- [JOB]: Report every line in the data below that contains the string "Instruction". Give each matching line in full.

-- Start --

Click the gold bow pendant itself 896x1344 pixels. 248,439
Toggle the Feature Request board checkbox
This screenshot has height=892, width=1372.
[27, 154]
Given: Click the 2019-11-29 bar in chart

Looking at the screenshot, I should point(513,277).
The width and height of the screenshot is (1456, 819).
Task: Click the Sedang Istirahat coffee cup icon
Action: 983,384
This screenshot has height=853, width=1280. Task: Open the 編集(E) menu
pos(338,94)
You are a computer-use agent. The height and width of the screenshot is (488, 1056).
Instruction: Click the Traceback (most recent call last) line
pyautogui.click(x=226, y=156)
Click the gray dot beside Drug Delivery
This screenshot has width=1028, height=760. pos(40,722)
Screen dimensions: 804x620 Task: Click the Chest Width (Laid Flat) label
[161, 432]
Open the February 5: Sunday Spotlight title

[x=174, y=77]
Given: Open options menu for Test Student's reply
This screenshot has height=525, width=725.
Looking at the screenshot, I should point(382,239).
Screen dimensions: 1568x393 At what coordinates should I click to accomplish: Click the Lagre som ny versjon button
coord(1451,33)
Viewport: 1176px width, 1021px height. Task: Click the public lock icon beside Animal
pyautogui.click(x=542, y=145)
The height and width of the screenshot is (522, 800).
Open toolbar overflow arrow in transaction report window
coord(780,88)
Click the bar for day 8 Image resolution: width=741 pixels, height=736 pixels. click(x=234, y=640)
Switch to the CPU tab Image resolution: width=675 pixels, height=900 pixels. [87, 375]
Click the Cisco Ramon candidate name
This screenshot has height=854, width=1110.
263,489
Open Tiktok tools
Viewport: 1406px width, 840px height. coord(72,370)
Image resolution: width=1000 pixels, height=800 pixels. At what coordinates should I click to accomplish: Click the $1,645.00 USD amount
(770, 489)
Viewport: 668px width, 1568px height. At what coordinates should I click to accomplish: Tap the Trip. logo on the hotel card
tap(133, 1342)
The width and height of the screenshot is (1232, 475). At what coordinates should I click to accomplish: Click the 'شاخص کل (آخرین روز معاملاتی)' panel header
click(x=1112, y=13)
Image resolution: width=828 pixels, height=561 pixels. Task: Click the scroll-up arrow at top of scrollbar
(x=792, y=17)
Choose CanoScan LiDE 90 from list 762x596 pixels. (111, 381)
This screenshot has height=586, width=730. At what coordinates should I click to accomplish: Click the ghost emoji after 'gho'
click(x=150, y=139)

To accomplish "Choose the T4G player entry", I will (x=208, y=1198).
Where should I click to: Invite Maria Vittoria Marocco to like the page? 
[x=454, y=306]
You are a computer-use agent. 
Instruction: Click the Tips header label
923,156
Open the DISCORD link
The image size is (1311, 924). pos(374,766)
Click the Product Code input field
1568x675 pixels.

-- End --

- [FULL OUTPUT]:
Instruction: Click the Traceback (most recent call last) line
Instruction: Click the Tips header label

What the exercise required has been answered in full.